[Your instructions]:
Return only the lines running from the top of the entries to the line with "This screenshot has width=800, height=600.", inclusive, exactly as written.

[Materials provided]:
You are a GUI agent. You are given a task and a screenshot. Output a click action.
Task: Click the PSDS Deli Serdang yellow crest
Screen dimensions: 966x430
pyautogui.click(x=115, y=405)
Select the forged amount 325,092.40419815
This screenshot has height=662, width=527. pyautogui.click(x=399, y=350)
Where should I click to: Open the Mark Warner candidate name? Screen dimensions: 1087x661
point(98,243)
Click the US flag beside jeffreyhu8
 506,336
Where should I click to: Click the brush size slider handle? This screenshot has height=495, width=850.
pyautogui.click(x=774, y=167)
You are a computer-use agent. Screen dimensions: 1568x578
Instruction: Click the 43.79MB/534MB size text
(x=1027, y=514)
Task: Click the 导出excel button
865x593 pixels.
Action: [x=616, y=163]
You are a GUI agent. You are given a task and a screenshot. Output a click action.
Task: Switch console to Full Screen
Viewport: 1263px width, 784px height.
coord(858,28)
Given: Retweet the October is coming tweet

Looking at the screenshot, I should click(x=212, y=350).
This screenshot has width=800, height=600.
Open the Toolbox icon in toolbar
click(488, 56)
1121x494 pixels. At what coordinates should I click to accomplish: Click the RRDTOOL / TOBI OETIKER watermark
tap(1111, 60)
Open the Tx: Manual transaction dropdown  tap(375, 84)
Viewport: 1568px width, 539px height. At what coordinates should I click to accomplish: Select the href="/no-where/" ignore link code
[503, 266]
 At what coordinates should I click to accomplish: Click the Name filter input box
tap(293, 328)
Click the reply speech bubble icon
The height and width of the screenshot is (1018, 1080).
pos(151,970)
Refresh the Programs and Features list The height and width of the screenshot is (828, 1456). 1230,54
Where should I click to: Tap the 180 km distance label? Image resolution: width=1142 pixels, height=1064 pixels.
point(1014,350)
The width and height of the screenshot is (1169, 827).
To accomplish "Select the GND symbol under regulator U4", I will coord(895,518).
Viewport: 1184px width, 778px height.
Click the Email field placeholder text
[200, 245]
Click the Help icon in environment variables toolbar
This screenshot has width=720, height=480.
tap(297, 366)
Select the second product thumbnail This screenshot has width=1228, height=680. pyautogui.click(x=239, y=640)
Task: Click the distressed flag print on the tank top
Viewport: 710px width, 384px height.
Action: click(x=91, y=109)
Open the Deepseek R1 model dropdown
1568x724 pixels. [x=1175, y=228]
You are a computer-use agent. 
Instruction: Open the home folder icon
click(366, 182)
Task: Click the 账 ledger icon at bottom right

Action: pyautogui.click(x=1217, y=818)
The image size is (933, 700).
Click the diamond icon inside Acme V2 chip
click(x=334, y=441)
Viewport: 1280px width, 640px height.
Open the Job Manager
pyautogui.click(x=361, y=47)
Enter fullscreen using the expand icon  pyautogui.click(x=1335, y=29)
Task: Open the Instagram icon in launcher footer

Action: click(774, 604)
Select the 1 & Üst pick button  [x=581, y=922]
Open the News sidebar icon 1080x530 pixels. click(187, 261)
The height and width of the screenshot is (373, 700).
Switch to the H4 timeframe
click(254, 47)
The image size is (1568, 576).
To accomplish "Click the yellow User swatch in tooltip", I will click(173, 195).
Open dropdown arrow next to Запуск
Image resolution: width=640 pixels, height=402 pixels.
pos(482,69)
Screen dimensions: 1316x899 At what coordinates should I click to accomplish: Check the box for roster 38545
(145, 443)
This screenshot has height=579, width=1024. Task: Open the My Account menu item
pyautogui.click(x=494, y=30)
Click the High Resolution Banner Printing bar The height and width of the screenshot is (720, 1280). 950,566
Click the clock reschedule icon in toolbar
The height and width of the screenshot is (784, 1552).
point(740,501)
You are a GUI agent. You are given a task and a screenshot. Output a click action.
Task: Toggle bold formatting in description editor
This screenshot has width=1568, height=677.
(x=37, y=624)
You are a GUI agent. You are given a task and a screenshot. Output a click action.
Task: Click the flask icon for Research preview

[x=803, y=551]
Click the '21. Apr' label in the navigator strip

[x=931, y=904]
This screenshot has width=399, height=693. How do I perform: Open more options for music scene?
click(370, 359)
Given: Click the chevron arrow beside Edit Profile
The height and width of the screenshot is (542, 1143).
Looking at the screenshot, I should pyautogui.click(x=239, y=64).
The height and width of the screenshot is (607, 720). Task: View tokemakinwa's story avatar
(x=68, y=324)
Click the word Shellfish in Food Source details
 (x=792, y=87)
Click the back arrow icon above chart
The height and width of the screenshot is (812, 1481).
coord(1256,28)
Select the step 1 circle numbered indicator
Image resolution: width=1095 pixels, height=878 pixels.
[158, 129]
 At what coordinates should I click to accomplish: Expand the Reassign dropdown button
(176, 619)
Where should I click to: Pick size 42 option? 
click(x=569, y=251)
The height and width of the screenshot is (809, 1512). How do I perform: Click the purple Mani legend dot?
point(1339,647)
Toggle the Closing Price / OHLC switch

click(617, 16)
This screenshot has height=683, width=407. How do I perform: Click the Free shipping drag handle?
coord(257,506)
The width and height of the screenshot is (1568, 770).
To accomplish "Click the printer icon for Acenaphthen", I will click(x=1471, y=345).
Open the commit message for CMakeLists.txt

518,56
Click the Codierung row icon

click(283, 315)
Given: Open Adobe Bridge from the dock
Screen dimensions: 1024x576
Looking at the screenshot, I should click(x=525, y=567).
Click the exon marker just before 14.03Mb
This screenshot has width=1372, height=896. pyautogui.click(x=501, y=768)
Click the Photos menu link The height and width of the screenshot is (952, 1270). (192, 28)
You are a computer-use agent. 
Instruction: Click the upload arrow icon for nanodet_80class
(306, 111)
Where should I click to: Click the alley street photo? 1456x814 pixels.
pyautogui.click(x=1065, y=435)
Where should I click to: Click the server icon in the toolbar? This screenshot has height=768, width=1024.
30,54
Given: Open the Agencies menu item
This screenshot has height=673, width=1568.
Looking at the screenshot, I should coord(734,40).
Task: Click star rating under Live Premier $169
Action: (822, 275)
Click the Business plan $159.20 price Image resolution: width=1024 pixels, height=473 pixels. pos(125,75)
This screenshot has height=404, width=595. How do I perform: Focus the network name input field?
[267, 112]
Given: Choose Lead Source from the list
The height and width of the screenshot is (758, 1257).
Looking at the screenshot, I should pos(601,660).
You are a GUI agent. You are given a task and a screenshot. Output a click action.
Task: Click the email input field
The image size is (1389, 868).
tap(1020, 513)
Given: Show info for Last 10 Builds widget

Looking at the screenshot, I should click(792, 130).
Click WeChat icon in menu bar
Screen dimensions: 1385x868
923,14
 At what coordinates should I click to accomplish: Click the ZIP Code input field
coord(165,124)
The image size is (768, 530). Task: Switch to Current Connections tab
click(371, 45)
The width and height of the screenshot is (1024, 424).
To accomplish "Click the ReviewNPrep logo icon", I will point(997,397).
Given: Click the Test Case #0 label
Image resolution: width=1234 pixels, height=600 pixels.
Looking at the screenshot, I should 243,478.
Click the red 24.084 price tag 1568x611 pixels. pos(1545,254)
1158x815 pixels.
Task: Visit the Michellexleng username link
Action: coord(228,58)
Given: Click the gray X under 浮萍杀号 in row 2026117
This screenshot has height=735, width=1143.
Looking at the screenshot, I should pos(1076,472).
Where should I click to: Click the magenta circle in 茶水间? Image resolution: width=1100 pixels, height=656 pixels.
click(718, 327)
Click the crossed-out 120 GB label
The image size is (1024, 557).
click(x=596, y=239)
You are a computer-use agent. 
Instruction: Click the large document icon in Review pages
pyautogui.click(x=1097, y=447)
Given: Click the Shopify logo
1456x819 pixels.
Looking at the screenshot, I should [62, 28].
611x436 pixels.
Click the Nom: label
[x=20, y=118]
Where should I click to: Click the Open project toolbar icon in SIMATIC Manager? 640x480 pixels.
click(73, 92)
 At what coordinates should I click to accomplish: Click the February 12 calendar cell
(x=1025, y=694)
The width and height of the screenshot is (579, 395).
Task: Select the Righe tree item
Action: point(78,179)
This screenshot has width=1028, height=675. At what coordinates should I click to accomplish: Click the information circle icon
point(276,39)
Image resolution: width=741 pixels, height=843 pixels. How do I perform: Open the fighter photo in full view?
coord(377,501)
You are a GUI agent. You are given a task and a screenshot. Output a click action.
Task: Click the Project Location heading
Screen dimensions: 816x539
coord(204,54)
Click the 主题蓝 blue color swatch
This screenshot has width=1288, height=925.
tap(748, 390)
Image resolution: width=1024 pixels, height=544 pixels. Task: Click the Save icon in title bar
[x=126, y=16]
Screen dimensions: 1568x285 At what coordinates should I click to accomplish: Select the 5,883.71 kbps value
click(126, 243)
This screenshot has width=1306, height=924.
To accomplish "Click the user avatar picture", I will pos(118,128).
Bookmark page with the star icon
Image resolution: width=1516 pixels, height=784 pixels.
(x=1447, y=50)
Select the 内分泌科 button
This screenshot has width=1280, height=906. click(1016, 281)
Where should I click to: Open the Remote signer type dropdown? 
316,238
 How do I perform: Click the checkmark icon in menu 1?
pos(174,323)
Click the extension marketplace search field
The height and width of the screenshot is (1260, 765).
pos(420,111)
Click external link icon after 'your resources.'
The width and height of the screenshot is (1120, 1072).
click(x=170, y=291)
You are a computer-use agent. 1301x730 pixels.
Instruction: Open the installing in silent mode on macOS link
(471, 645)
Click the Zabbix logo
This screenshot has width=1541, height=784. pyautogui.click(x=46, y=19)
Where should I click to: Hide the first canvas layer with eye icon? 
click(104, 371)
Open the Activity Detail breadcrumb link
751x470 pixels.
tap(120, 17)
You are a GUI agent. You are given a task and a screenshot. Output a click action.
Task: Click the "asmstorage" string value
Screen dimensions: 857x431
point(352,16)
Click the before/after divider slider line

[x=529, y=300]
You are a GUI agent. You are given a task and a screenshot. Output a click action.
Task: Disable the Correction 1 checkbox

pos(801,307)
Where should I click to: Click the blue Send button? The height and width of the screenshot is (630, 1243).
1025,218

[Task output]:
You are a GUI agent. You are given a task and a screenshot. Output a click action.
Task: Click the PSDS Deli Serdang yellow crest
Screen dimensions: 966x430
pyautogui.click(x=115, y=405)
Select the forged amount 325,092.40419815
This screenshot has height=662, width=527. pyautogui.click(x=399, y=350)
Where should I click to: Open the Mark Warner candidate name? Screen dimensions: 1087x661
point(98,243)
Click the US flag beside jeffreyhu8
 506,336
Where should I click to: Click the brush size slider handle? This screenshot has height=495, width=850.
pyautogui.click(x=774, y=167)
You are a computer-use agent. Screen dimensions: 1568x578
Instruction: Click the 43.79MB/534MB size text
(x=1027, y=514)
Task: Click the 导出excel button
865x593 pixels.
Action: [x=616, y=163]
You are a GUI agent. You are given a task and a screenshot. Output a click action.
Task: Switch console to Full Screen
Viewport: 1263px width, 784px height.
coord(858,28)
Given: Retweet the October is coming tweet

Looking at the screenshot, I should click(x=212, y=350).
This screenshot has width=800, height=600.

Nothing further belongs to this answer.